Physarum polycephalum (P. polycephalum) is a unicellular protist with unique properties, such as learning and remembering in its cultured environment without a brain or central nervous system. The organism has been extensively used in morphology, taxis, and positive feedback dynamics studies. However, the lack of standardization of materials and substrate designs used in P. polycephalum studies has significantly limited conducting such studies, increasing the cost and time. In this study, we introduce a method to control the direction and migration of P. polycephalum by drawing hydrophobic lines and patterns.
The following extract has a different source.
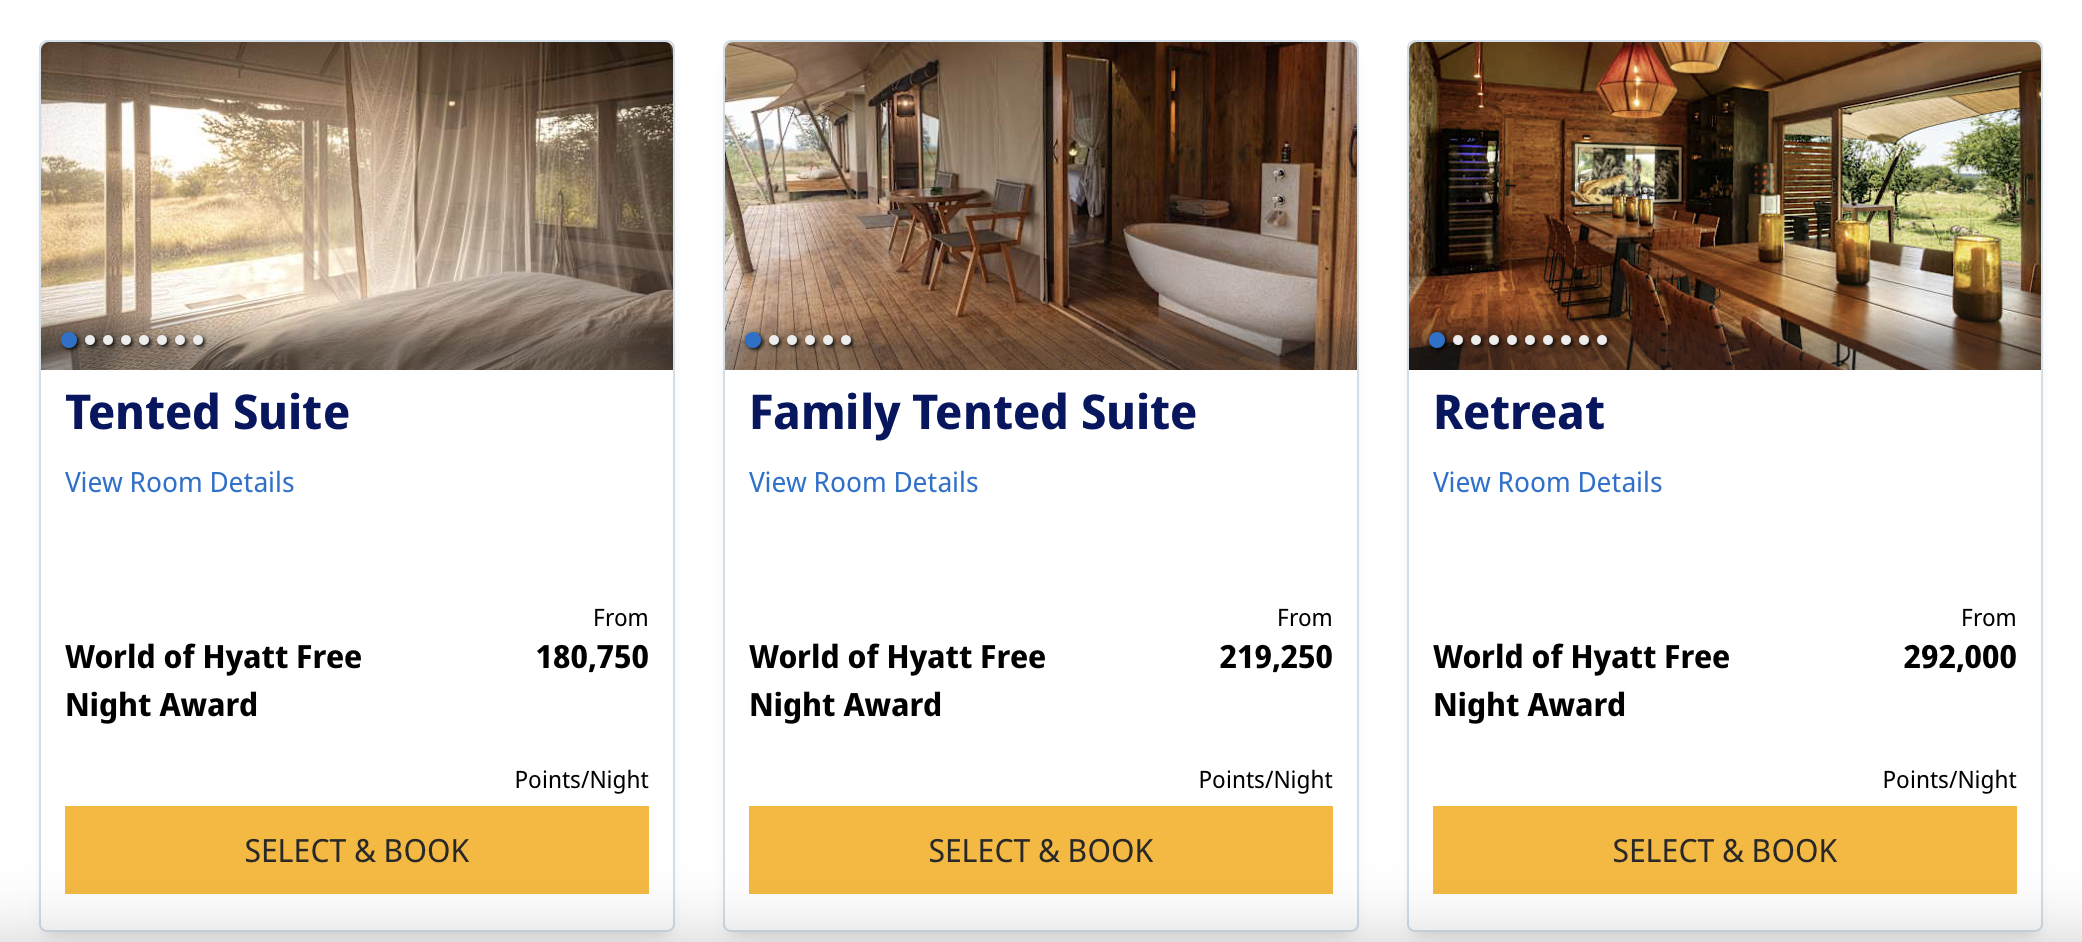View room details of Family Tented Suite
The image size is (2082, 942).
863,483
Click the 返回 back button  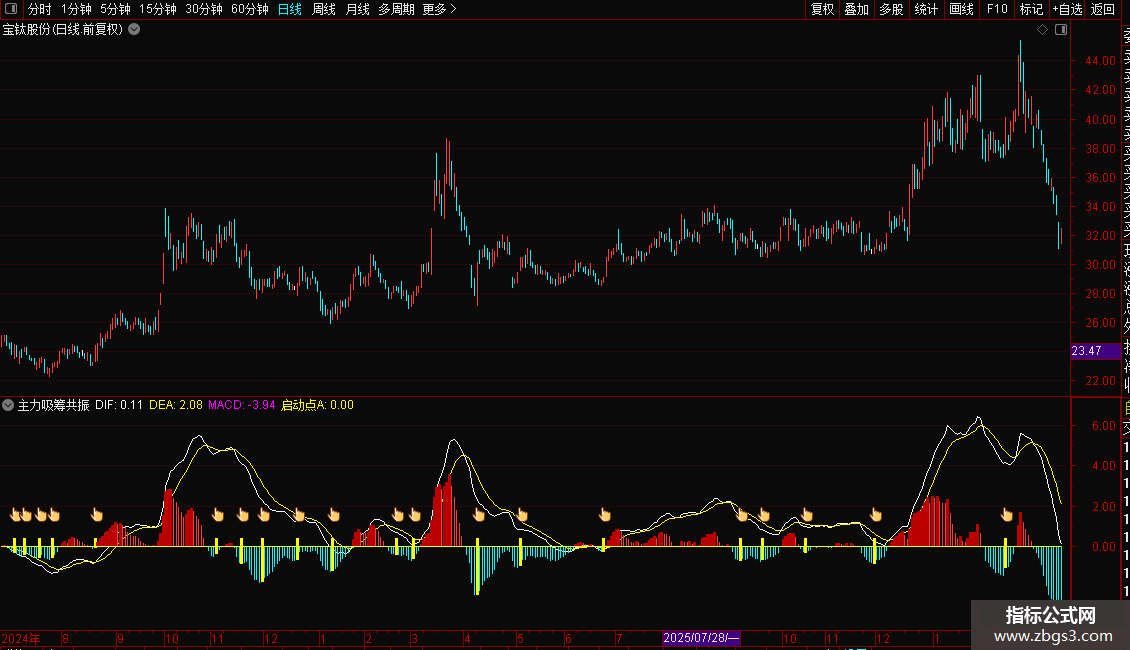click(x=1103, y=9)
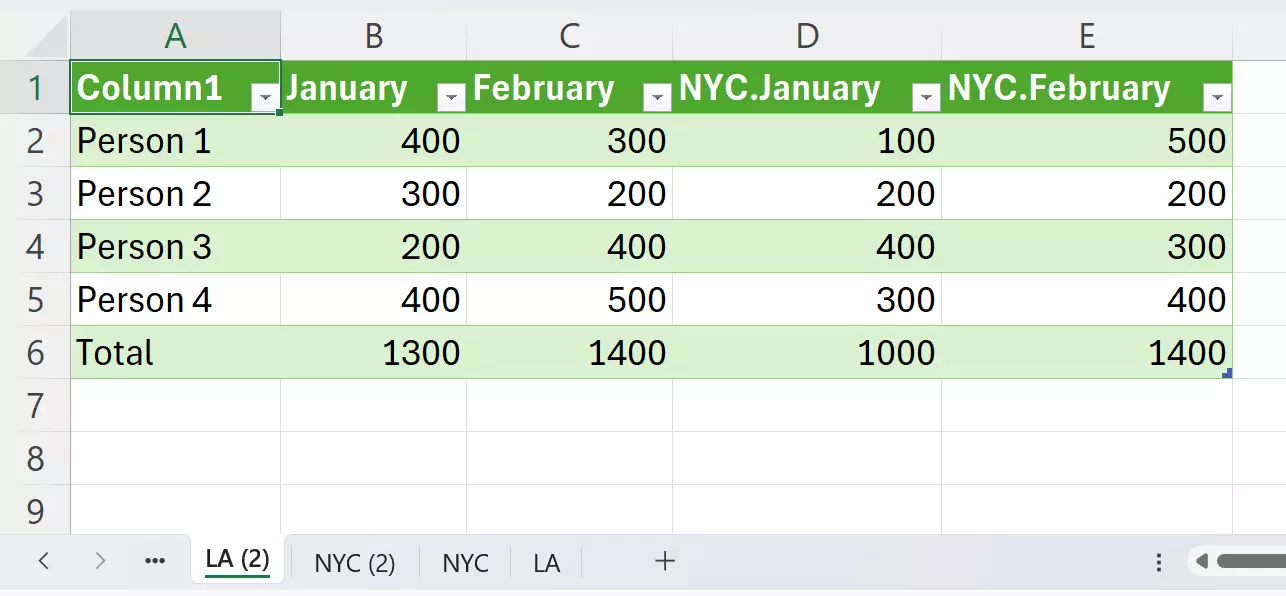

Our study succeeded in controlling the movement of P. polycephalum by setting a variety of hydrophobic designs such as complete barrier, single-slit barrier, taper barrier, dumbbell barrier, and one-side-opened rectangular barrier, suggesting the effectiveness of the hydrophobic barrier in regulating the propulsion and navigation of the organisms. Moreover, we demonstrated that utilizing such geometric constraints can reduce the experimental time required for toxicity testing based on P. polycephalum by more than 300%. Our techniques open new possibilities for studying the biophysical properties and behaviors of P. polycephalum, while also facilitating toxicity testing.

Automated summary

This study introduces a method to control the movement of P. polycephalum by drawing hydrophobic lines and patterns, demonstrating the effectiveness of hydrophobic barriers in regulating propulsion and navigation. Additionally, it shows that using such geometric constraints can significantly reduce the experimental time required for toxicity testing based on P. polycephalum.